Category Archives: decorating

Before & After: A Mini Makeover for the Kitchen

Kitchen upgrade at the Delbert Meier House

While most people spend the week before Thanksgiving finalizing menus and trying to think of conversation starters for certain relatives with opposing political views, we spent last week overhauling half of our kitchen. Oh, we still found the time to roast a bird and whip up a pan of homemade macaroni and cheese, but we prepared our feast in a kitchen that was getting a mini-makeover.

After: Refreshed Kitchen at This American House

It’s fitting that we should finally tackle the kitchen mini-renovation the week before Thanksgiving. It was during the same week in 2013 that we became the owners of the house and stood in the kitchen making our plans. As I looked around at the thirtysomething-year-old dark cabinets and the countertops that the previous owners had painted silver (and quite sloppily, I might add) I declared that the kitchen would need a slight facelift. We’ll just paint the cabinets, I said, and switch out the countertops.

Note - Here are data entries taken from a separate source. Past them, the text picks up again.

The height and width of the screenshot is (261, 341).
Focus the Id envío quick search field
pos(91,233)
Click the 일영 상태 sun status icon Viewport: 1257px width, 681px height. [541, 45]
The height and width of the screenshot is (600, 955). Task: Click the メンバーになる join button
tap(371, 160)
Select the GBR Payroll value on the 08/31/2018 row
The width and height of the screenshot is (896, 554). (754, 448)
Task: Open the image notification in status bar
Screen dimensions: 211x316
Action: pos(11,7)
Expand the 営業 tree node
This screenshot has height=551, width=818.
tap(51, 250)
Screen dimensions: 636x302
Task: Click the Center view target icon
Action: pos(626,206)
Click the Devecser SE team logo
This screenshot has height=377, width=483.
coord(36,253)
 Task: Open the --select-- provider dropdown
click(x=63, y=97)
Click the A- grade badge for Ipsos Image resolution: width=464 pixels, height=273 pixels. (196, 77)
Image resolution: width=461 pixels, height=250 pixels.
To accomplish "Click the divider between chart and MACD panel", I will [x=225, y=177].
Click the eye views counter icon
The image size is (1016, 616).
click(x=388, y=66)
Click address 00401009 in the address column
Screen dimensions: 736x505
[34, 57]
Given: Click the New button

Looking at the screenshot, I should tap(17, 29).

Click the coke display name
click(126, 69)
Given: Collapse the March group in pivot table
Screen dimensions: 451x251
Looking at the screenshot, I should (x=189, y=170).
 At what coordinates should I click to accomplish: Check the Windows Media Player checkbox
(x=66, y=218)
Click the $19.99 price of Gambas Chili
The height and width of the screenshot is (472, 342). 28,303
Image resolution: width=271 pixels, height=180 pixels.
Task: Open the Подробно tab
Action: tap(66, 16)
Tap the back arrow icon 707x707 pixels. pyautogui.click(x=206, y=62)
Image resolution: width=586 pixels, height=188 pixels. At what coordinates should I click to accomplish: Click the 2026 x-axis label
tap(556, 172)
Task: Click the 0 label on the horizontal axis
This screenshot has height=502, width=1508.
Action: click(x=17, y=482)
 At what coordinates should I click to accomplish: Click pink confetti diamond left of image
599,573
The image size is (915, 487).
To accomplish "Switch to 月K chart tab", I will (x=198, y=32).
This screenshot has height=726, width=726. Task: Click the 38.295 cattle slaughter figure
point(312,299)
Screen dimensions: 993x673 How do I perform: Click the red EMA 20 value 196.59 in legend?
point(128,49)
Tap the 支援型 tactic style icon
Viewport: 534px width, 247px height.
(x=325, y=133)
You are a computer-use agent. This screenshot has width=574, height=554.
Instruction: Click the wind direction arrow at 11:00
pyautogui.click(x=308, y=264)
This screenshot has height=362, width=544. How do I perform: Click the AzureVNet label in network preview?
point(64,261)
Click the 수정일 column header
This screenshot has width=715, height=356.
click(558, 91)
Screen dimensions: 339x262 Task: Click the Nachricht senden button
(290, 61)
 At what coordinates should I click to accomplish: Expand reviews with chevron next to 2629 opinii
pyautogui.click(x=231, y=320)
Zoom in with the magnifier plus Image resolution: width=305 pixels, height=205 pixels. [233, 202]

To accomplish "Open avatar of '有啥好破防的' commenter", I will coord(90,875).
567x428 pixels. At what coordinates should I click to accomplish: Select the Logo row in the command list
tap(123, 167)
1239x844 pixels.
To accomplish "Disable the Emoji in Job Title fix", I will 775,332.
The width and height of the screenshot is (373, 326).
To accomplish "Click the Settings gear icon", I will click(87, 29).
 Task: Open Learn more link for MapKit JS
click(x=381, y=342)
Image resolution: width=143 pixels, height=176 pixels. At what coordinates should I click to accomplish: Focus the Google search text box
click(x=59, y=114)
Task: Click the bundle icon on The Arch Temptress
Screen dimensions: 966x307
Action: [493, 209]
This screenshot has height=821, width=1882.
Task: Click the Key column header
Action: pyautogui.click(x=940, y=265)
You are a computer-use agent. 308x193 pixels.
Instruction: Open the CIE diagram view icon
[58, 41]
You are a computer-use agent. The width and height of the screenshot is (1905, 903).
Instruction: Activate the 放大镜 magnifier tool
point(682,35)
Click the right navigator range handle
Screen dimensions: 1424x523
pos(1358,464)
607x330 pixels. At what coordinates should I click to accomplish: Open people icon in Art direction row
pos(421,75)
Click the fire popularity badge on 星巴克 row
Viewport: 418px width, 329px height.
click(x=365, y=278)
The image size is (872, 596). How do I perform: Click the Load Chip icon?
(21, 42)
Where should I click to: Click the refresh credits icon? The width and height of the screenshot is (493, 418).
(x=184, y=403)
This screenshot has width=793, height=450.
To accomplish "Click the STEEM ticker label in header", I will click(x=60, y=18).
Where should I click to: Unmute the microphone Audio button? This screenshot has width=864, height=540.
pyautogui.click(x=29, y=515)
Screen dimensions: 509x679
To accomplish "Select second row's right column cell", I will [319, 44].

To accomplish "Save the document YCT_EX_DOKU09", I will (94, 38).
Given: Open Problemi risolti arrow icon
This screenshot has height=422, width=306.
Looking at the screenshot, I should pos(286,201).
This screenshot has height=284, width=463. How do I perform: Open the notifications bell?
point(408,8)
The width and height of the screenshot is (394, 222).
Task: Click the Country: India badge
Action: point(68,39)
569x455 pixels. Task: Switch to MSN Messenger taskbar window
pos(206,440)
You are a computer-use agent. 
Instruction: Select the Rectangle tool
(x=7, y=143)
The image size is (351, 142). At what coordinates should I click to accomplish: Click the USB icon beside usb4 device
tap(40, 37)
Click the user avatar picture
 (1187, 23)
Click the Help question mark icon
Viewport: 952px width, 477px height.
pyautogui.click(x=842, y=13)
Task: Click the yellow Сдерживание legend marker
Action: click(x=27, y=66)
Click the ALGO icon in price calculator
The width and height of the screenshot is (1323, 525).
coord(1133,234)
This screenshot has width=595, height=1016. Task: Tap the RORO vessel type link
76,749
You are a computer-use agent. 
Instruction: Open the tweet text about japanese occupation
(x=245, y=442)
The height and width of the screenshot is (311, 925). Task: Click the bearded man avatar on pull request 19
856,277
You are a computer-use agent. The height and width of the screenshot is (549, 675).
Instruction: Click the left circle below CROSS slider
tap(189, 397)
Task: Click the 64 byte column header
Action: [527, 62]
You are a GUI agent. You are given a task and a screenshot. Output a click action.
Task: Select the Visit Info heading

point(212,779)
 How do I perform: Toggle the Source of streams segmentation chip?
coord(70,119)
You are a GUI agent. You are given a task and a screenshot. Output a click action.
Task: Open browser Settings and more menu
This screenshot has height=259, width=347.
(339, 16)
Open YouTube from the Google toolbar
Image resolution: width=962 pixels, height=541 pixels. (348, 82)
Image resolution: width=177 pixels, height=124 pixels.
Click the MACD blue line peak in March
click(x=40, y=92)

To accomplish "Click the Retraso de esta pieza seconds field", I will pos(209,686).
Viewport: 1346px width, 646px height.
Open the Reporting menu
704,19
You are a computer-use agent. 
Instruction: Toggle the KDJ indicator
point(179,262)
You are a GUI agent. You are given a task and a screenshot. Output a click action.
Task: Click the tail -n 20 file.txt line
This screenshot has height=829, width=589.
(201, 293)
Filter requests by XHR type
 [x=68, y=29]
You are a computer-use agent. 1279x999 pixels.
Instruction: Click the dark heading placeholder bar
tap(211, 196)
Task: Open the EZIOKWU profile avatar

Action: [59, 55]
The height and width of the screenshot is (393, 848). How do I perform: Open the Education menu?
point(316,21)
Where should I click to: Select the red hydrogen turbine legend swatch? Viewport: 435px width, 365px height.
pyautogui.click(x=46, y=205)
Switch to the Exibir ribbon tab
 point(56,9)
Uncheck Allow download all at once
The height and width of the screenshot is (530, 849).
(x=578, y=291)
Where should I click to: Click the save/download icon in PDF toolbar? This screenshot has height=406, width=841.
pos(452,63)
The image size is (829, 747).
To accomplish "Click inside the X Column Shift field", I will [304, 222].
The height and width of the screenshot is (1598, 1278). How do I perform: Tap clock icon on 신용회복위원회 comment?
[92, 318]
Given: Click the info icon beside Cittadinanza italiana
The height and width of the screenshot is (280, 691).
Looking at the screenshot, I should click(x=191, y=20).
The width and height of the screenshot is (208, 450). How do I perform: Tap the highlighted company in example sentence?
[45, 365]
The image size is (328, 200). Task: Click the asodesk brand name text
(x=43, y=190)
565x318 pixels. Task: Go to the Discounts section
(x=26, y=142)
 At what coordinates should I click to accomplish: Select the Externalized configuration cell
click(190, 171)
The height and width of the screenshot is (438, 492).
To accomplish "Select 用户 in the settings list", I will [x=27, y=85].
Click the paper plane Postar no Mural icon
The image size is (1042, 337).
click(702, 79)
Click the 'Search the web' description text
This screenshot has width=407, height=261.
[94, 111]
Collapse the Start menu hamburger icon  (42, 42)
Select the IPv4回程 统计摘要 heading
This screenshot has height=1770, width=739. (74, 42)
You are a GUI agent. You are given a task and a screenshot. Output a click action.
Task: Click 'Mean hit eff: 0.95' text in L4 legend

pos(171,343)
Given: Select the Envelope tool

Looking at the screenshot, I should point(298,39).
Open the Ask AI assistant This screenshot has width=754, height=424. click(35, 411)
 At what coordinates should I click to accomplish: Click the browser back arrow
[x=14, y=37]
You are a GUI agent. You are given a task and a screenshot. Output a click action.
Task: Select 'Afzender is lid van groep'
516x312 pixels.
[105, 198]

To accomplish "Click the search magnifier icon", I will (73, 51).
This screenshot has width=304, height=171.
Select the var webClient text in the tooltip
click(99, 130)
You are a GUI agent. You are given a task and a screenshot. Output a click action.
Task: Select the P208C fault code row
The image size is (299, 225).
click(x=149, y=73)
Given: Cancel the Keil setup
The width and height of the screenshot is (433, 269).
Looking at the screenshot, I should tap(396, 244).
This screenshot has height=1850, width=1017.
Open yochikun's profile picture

So why did it take us three years to finally follow through? Well along the way we’ve vacillated between moving forward with the mini reno and committing to a full rehab. I’ve always wanted to design to my own kitchen and we had plans to reclaim some of the kitchen’s vintage elements. So we stalled on the kitchen decision while we dreamed of all the things we could do.

And then the refrigerator started leaking. Then the oven died. We couldn’t keep holding out on buying new appliances but we’re still not ready to completely renovate. A facelift it is!

kitchen05

I basically stuck with the vision that had come to me during that first weekend of ownership back in 2013 – white cabinets with a butcher block countertop. I knew that I wanted to replace the existing black appliances with new white ones so that helped confirm the design choices for the kitchen. So, here’s how we did it.

First, we removed all the doors and drawers from the cabinets. I then lightly sanded the cabinet frames. Honestly, I probably could have sanded the frames a little better. But good God the dust! In my kitchen! A light sanding was all I could muster. Since I was able to take the doors and drawers to the garage, I did sand them more meticulously.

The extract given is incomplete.